O’Neil thought he heard another distant wail. Maybe a shriek. Hard to tell over the rumbling engines, but Loeb was right. Engine noise like this was a surefire way of ensuring a horde of Skulls poured toward your position. Yet, far as they could tell, no beasts were rushing down the street, barreling over the asphalt to investigate the potential presence of prey.
That made no sense to O’Neil, especially since he had been certain he had heard Skulls around the city on their way to the ambush.
The Typhoon was nearly on them.
He could worry about the Skulls later.
For now, there was only the convoy.
“Bravo, weapons free,” Reynolds said over the comms.
“Rocket,” Tate said, shouldering the AT4.
“Backstage clear,” Loeb reported.
The rocket exploded from the recoilless launcher trailing a plume of smoke. It punctured the windshield of the Typhoon with a heavy thunk, followed by an ear-shattering boom. Flames erupted from inside the cabin of the vehicle, flaring in O’Neil’s NVGs. Smoke poured out from the destroyed windshield. The heat wave from the blast rolled over O’Neil. His eyes watered, his face feeling tight from the inferno.
The vehicle just kept barreling forward as if the driver had died with his foot on the pedal, the engine grinding in a violent cacophony of thumps and miniature blasts.
Before the smoke and fire settled, he used the reflex sight on his modified M-79 and launched a grenade with a throaty wallop. The grenade sailed straight through the fog and smoke into the cabin of the Typhoon. Another explosion boomed through the vehicle. More oily black smoke poured out. Screams erupted from inside.
The vehicle twisted sharply, crashing into a concrete barrier.

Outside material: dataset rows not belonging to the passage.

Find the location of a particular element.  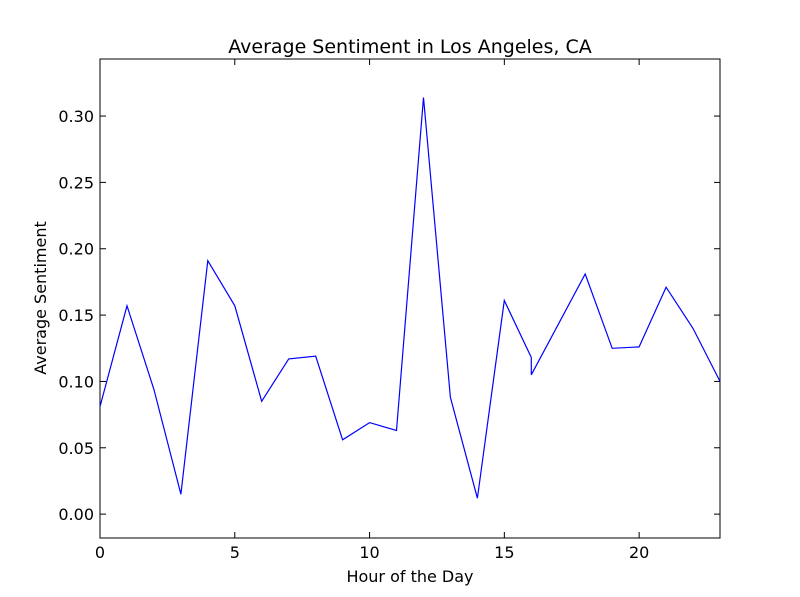

x-tick-label: 15 is located at coordinates (504, 552).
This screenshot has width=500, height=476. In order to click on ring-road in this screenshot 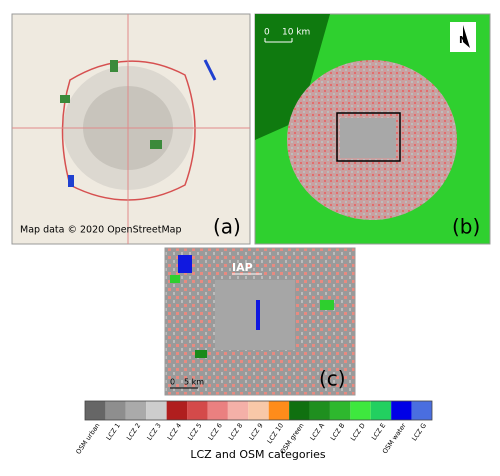, I will do `click(128, 130)`.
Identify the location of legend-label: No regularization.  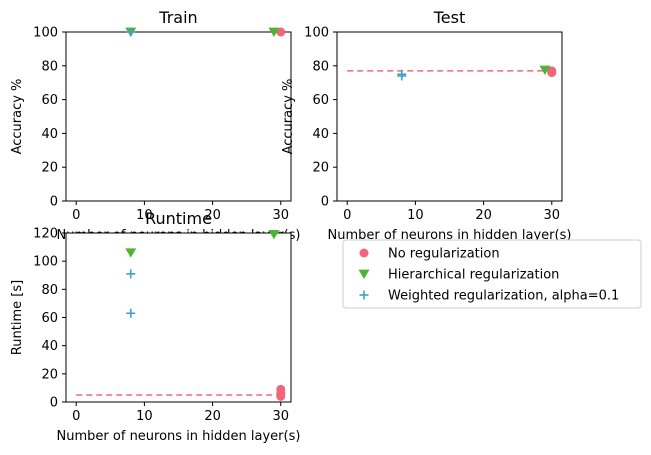
(444, 254).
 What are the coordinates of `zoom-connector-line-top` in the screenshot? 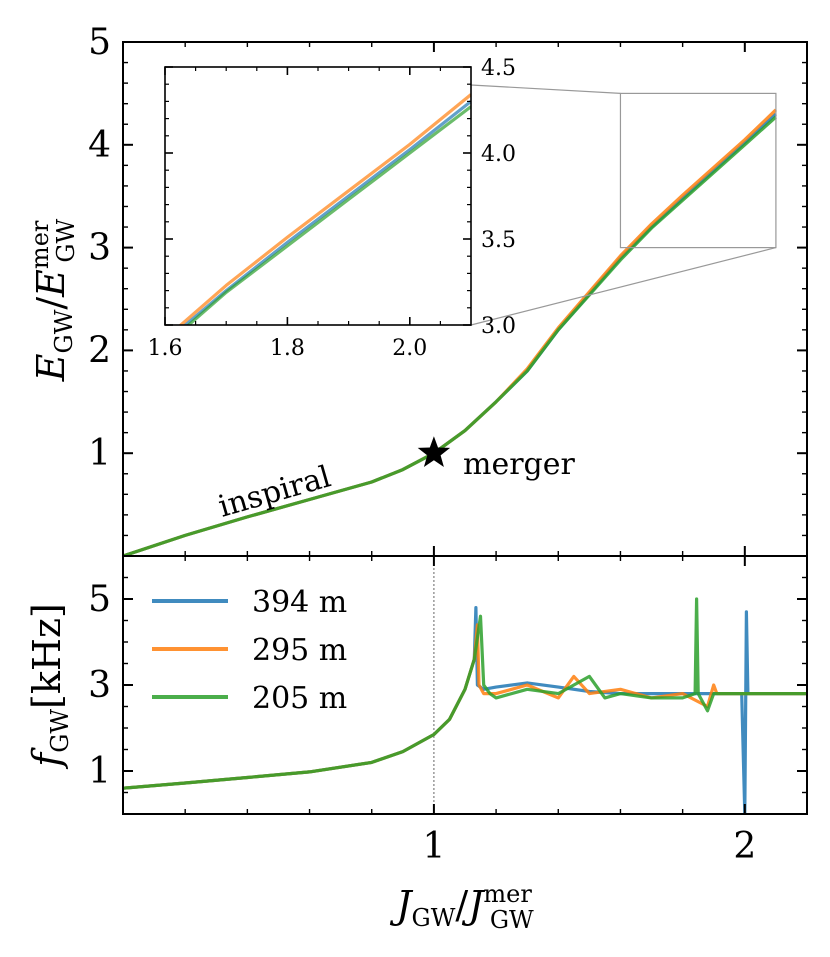 It's located at (546, 89).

Its front wheel dragged up on top of the barrier, and it ground to a halt, the vehicle tilted partway up and over the barrier, tires still spinning.
Not more than a few seconds later, another explosion tore through the fog, light lancing up from the rear vehicle in the convoy. The sound of spraying glass and bending metal came after the reverberating boom, followed by two more explosions that sounded like grenades.
O’Neil let his Pirate Gun fall on its sling, then shouldered his suppressed M4A1 as columns of smoke clawed out from the lead Typhoon.
The three trucks behind had hit their brakes, coming to a halt. Between the smoke and the fog, dark shapes moved out from the trucks, posting up along the concrete barriers. They immediately began firing out into the darkness. Tracer rounds coursed past O’Neil like lasers.
He returned fire, fighting to keep the enemy from advancing.
“I’ve got eight, maybe ten contacts on the southside!” O’Neil said over the comms. “All along the barriers!”
“Another seven here!” Reynolds called back, straining to be heard over the gunfire.
O’Neil continued to fire with Tate helping to provide suppression. One of the Russians started to move up toward their position, shots hammering the concrete barriers near him. Dust and concrete chips flew with each connecting round. He signaled for Loeb and Van to push toward the west, closer to the Russians so they could flank them.
The two operators began running at a crouch, sticking close to the vehicles and concrete barriers. O’Neil kept firing with Tate, keeping the Russians’ attention on his position as the two other operators moved in closer.